Thursday, December 20, 2007

December

Well, it's been two years and I said I would be back. I would have done this tomorrow to really celebrate the anniversary, but I'll be on a plane (literally) and I didn't want to miss you.

It's been interesting. I've learned a lot. How to love. How to lose. How to be a better man. How those armed forces commercials are disturbingly hypnotic. But I met a lot of people who opened up to me, and they taught me a lot by showing me how they saw themselves through their own eyes.

Some things...

I read this quote: "Everything will be okay in the end. If it's not okay, it's not the end."

Open yourself up to believing in 2nd chances, to believing that life is not without its surprises. You can beg a mountain a million times to move, but sometimes, if you let yourself be patient, you wake up one day to find that the mountain is no longer in the same place. Sometimes, the universe just wants you to prove how much you wanted it. Sometimes you just have to believe it's possible.

"We accept the love we think we deserve."

If you carry around a lot of anger towards yourself and you can't look yourself in the mirror and feel real compassion and admiration for the person you see, then you're never going to let in someone who believes in you as a better person than you're able to see yourself. If you can let go of things enough to believe that you deserve the kind of love that feels good and can make you happy, then you'll be presented with a person who wants to give you just that kind of human connection. You'll still have to open that door though, no matter how terrifying.

"Energy is magnetic."

Personal energy. It's very real. We all have it. Some are able to focus their own better than others. We can draw things into our lives, whether they are positive projections or anxious projections. You have to be very careful not to punish yourself by drawing negative things into your life; a person can really torture himself for a lifetime when he never even needed to in the first place. On the flipside, if you're trying to draw something very specific into your life, don't settle. I was on a fishing trip earlier this year when someone said to me, "This is why it's called fishing not catching." You won't know it's there until it's there, because otherwise, it's not there. Be patient, have faith, and always believe in magic.

This year, I learned about the power of projection and the power of attraction, about how messages are communicated, about how to appreciate people for what they are and where they are on their journeys. I learned that we're all projections...it's hard for people to really see each other. But then when you find that real connection with someone, honor it. Be grateful for what a rare beautiful thing that is and don't take it for granted.

Lastly, keep your eyes open. Life moves fast. But if you show it that you're serious and you do believe in magic, it'll open up its curtains and show you all the things that go on behind the stage.

Saturday, December 1, 2007

Welcome.

Most of you don't know me. I am someone who has escaped here from the publicity of another blog.

I am somehow by honor or moral fiber bound to tell the truth. But since I am a very secretive person, the more people who start listening to me, watching me, the more I find ways to mask it.

So I found that with people reading it, thinking they knew me, watching me, I found it very hard to be me anymore. I started to become a reaction to me, a response. And then I started disappearing.

We are lucky that we have a luxury in this day and age, to continue protecting our anonymity while continuing to communicate out into space.

I am that person, who keeps sending messages out into the universe, and hopes one day to get an answer back.

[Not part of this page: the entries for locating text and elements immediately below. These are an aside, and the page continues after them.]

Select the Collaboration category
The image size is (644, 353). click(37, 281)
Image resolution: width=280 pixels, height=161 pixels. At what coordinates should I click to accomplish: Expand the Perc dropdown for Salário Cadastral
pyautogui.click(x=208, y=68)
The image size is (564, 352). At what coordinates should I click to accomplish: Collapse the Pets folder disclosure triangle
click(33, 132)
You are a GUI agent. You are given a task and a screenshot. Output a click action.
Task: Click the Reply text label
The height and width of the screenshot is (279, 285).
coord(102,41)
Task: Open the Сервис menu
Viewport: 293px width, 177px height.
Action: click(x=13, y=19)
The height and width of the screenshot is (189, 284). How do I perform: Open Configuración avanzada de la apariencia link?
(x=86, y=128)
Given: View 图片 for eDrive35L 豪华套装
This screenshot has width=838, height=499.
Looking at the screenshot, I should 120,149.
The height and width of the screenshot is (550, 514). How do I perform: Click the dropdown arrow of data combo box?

You don't think there is other life out there? Someone who can hear you, truly understand you and for the first time, verify that you actually exist? Isn't that all we as a species want? Just a nice pat on the head to acknowledge that we're real so that we can settle into our relief that all of this hasn't just been lifetimes invested into a complete childish game of pretend?

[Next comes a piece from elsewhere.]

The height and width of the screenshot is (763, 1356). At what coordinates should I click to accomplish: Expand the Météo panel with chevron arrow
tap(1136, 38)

You don't need to understand me. If you don't, just step aside because I'm looking for some one, something, to give me an answer.

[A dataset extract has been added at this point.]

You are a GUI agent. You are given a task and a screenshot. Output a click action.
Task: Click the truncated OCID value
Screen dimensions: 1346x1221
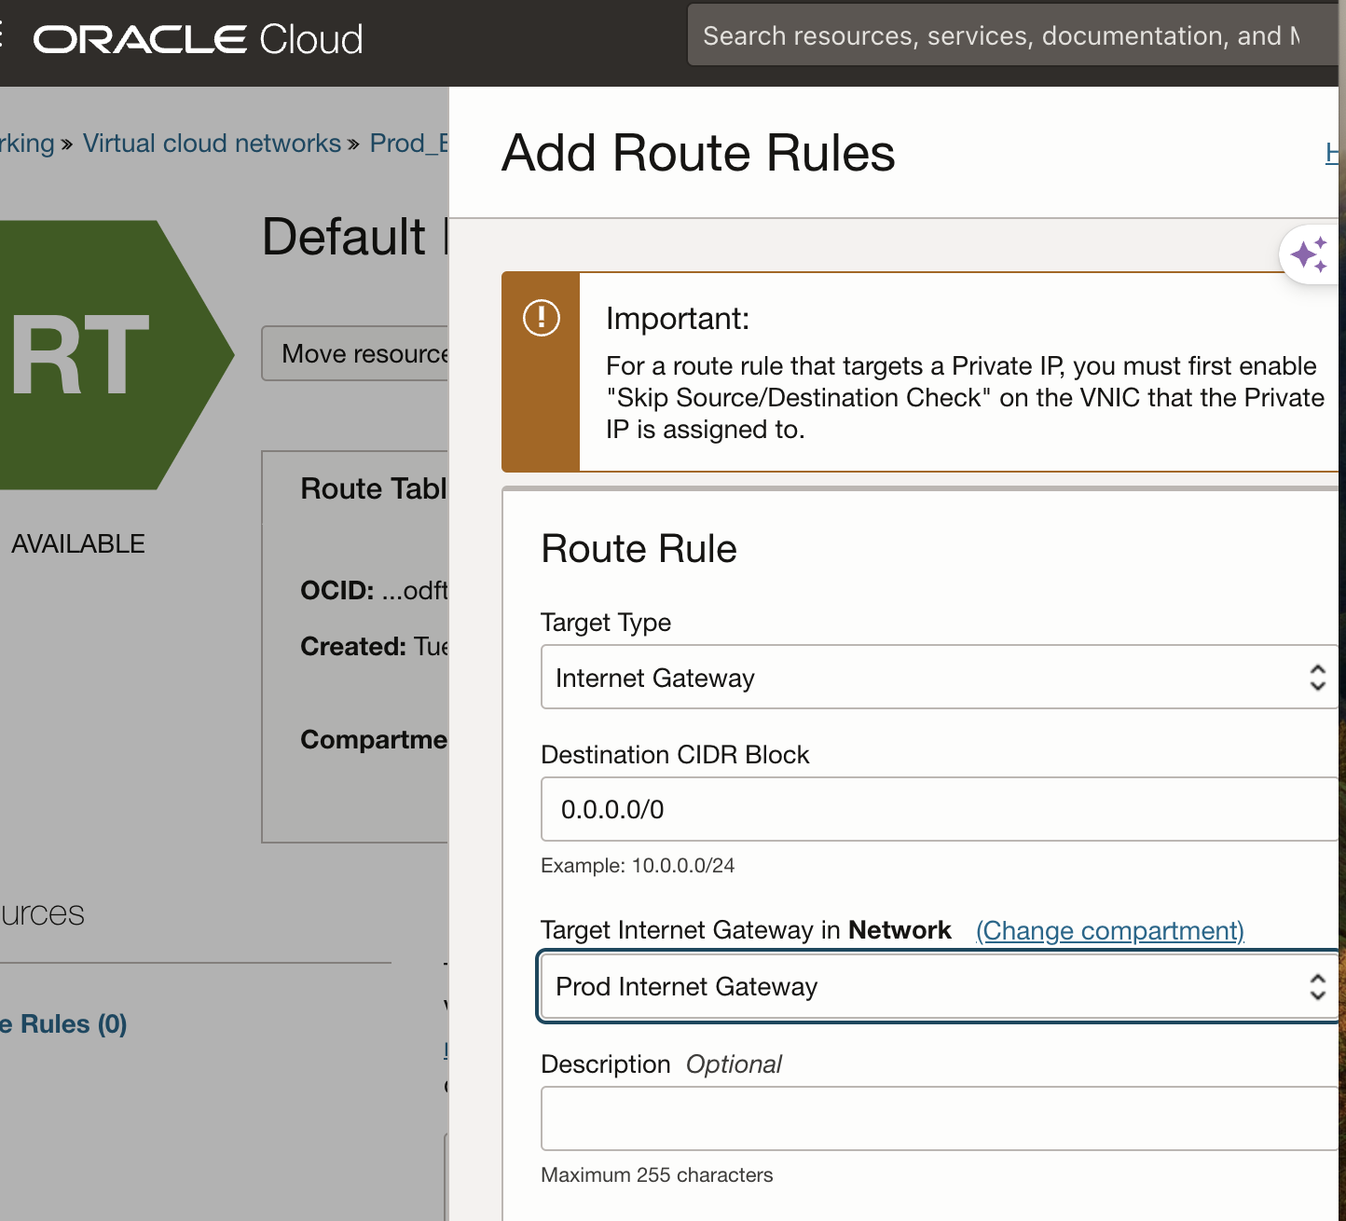tap(415, 591)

Because I've been pretending for a long time, pretending to be human. Pretending to have feelings and emotions the way others do. Sometimes it's so cold and robotic in here. Sometimes I get a faint hint of warmth, the comfort of having a lizard's heart. And sometimes, I want to wrap people up and heal all of their pain and inner devastation with the sheer intensity of my love for them that the inability to brings me to my knees.

It's been a life time of people making sure I knew that I didn't belong. And a life time of truly good-hearted people, those with blind faith, who believed in me, and wanted to love me.

But now, I need to know. What lays inside me? I need my mirror image, so I can finally know. Who I am.

Throughout all this bullshit in this world, all the people who will pretend they're special to get close to you, I need everyone to be kind and/or mind their own business and step aside. I need everyone around me to be very very quiet, because I need to focus now.

I am searching for someone specific. I commit to not getting distracted. I will recognize this person when I find him. And I will trust the knowledge I will gain.

And if you will all trust me and lay down your arms, I'll bring that knowledge back and share it with you.